(ENTRIES SUPPLIED begins)
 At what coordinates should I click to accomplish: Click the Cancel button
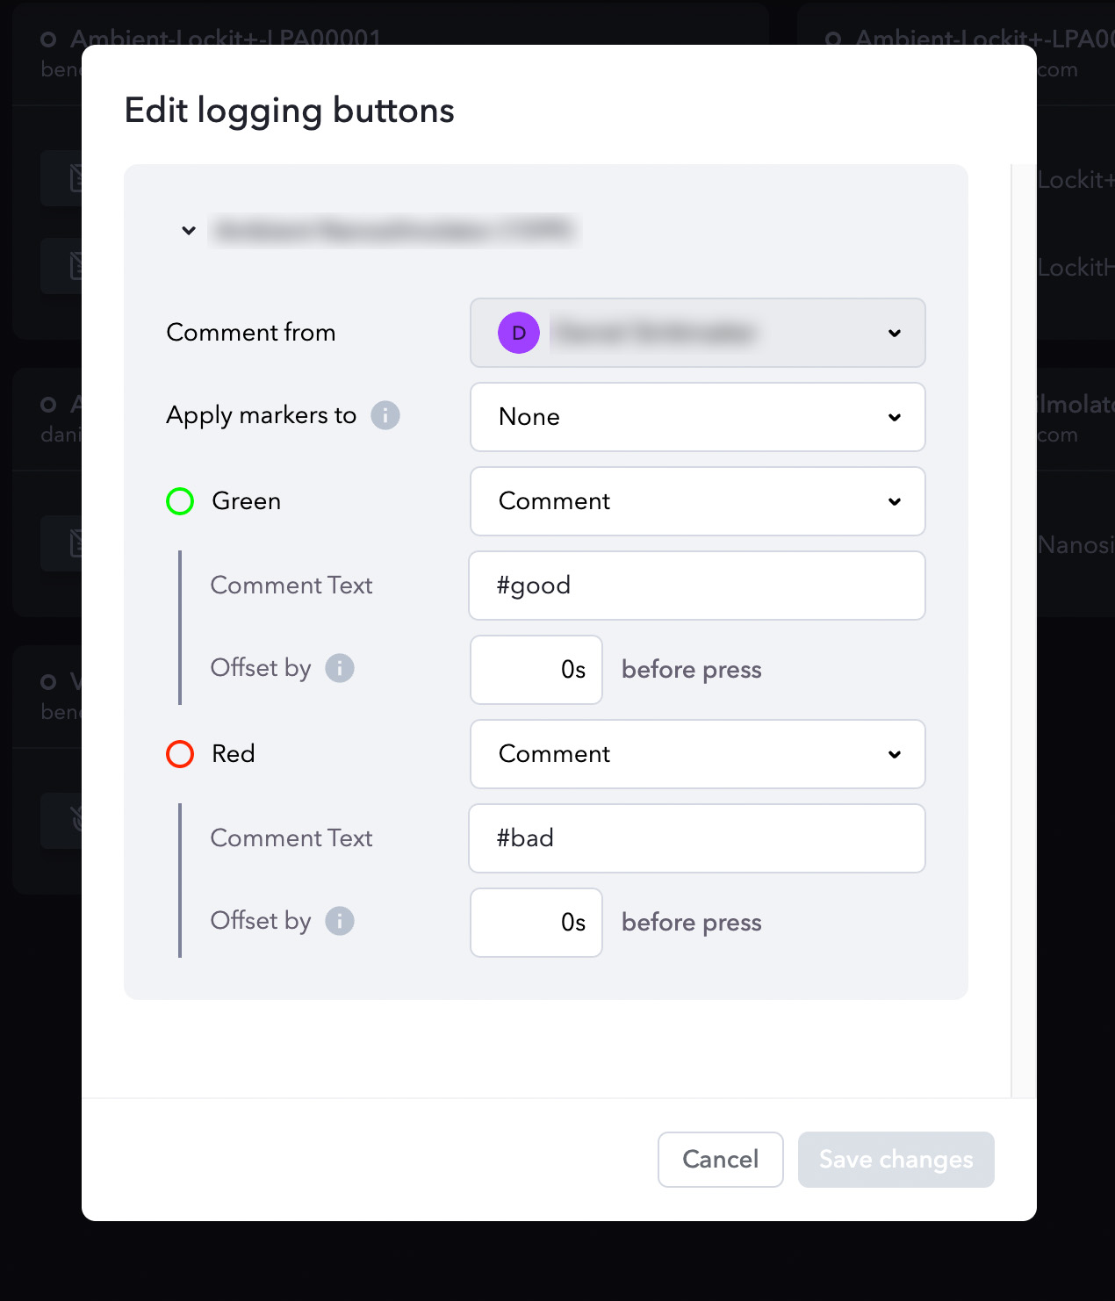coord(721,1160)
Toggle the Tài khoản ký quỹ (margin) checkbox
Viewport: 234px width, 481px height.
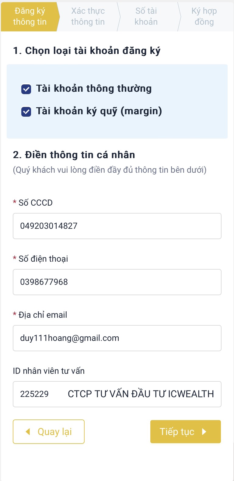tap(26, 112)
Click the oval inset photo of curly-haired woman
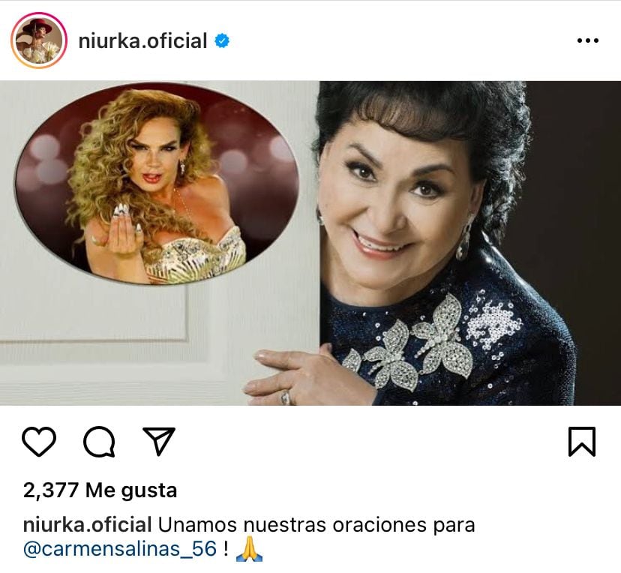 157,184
(ENTRIES SUPPLIED ends)
Nothing but the records, copied exactly and stripped of pictures, should be returned.

 At what coordinates should I click to accomplish: Click the Cancel button
coord(721,1160)
Toggle the Tài khoản ký quỹ (margin) checkbox
Viewport: 234px width, 481px height.
tap(26, 112)
Click the oval inset photo of curly-haired woman
 157,184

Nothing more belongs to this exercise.